No hay peor afrenta para mí que ser ignorado. Soy capaz de hacer locuras, incluso de llegar a la violencia cuando me dejan al margen, me desestiman, se olvidan de mí, me miran por encima del hombro. Y no hay peor vergüenza que la ignorancia, porque abre flancos que desnudan y humillan mis aspiraciones.
Por las noches, al acostarme, repetía sagradamente la oración inventada: "¿Quién ha sido la persona más famosa del mundo? Jesucristo. ¿Quién ha sido el hombre más famoso del mundo? Jesucristo". Venía entonces el mandamiento: "Debo ser superior a Jesucristo". "Debo ser imperiosamente superior a Jesucristo". "Urge sobrepasar a Jesucristo". Y terminaba, antes de dormirme, con las preguntas y la arenga: "¿Puedo serlo? ¿Me es dable cumplir tan alta meta? ¡Sí, puedo! ¡Sí, debo!". Entonces me dormía como un pajarito.
Con el tiempo escalé en mi curso hasta conseguir el primer puesto, lo que me costó sangre, sudor y lágrimas. Ese día, cuando le ofrecí de sorpresa la libreta de notas a mi mamá, ese día en que ella saltó de alegría, ese día fui, lejos, superior a Jesucristo. Creo que el otro día fue cuando aprobé el examen de grado con distinción máxima. Estaba ebrio de alegría y había dicho puras estupideces ante la comisión. Pero demostré que se podía ser superior a Jesucristo.
En tanto, me amaban y no me daba cuenta. Porque vivía y vivo buscando amor, por los caminos más absurdos.
Ya estoy (iba a decir viejo) algo maduro en edad, aunque para muchos, sí, ya estoy viejo. Y he descubierto algo que no por ser obvio deja de tener su importancia: creo que Jesucristo no pasa de ser un mito y darme cuenta de esa verdad recubre mi ser de una pacífica melancolía, como si una tibia niebla me brindara su compañía desde este mismo momento, haciendo menos áspero el camino que me resta por transitar. Sí, a Jesucristo se lo puede superar, pero fundar un nuevo mito capaz de derribar al mencionado, eso gracias a Dios no me preocupa; pues ya estaríamos hablando de palabras mayores.
Tal vez aún sea tiempo de tomar la senda real, ausente de fantasías megalómanas, la senda que lleve al lirio del campo del que habla Blake.

3 comentarios:

mentecato dijo...
Este comentario ha sido eliminado por el autor.
mentecato dijo...

Iba a comentar algo, pero era pedante, huero, ramplón...

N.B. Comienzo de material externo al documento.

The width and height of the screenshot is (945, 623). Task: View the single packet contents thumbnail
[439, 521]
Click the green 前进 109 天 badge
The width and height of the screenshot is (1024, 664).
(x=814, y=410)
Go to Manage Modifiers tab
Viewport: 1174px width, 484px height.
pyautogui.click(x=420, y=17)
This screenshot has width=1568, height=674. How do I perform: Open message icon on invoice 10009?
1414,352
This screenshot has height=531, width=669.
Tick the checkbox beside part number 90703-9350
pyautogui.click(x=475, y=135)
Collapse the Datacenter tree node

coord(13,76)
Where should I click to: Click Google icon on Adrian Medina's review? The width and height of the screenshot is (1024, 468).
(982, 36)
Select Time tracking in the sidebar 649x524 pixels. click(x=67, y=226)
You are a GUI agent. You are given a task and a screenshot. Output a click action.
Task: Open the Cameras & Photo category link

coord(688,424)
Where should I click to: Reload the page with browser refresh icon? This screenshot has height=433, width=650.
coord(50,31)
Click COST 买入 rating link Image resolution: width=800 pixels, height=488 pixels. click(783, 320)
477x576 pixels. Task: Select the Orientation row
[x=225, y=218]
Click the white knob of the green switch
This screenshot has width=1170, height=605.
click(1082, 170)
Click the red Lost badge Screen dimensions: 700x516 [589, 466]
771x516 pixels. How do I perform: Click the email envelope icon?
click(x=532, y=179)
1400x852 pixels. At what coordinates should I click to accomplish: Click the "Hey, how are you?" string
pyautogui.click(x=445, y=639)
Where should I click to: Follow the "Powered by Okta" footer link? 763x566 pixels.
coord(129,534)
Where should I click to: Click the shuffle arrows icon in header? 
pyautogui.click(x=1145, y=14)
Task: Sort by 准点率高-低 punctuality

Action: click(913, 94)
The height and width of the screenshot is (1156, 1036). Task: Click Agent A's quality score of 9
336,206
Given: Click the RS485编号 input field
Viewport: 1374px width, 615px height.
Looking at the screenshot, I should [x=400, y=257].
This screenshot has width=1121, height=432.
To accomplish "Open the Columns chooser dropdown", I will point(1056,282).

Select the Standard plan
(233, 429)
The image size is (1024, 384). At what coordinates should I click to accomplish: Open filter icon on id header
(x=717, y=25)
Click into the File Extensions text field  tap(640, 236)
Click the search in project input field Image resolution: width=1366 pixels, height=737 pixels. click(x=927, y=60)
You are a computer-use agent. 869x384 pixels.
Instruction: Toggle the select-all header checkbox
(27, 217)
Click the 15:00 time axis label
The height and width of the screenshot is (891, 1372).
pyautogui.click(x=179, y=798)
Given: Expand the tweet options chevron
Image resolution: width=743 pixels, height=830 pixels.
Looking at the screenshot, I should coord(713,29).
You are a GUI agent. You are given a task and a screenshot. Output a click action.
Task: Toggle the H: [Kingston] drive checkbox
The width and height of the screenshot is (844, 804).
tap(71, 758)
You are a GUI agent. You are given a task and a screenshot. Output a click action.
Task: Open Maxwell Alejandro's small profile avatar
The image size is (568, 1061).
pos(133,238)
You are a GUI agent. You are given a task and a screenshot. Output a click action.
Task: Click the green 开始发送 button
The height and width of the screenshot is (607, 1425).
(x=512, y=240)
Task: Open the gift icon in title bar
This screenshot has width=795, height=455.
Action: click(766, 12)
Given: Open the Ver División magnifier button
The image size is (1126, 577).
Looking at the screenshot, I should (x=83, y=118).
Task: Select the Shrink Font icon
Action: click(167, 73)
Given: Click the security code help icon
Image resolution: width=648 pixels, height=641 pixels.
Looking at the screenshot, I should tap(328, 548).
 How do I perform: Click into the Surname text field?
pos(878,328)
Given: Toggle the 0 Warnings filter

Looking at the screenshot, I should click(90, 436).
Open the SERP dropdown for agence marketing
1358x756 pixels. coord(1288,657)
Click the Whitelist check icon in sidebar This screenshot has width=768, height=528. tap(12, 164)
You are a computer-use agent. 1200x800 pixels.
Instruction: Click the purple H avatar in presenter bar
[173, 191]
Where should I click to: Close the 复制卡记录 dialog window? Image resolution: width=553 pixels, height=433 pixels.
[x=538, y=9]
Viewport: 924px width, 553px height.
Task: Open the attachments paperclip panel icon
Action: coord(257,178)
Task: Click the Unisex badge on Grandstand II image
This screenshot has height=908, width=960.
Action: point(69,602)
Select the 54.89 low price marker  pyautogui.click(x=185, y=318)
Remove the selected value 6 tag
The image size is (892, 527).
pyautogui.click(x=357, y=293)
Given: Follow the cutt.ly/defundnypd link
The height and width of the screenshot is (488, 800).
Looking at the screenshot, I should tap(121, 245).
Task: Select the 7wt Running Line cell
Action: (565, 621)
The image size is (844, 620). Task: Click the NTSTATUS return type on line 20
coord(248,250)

Copio, en cambio, con agrado a Whitman:

"Todas las cosas tienen su verdad. Una verdad que no se apresura ni se resiste a salir. No son necesarios los fórceps del cirujano para traerla a la luz.
Lo insignificante es tan grande para mí como lo más grande.
(Y ¿qué es más grande o más pequeño que el tacto?).
Ni la lógica ni los sermones convencen.
La humedad de la noche entra más profunda en mi alma que todas las palabras".

Anónimo dijo...

Pa vis
Pa vos
De la que leo uno
Leo dos

Un gran abrazo para los niños grandes.

Me gustan sus recuerdos....los de ambos.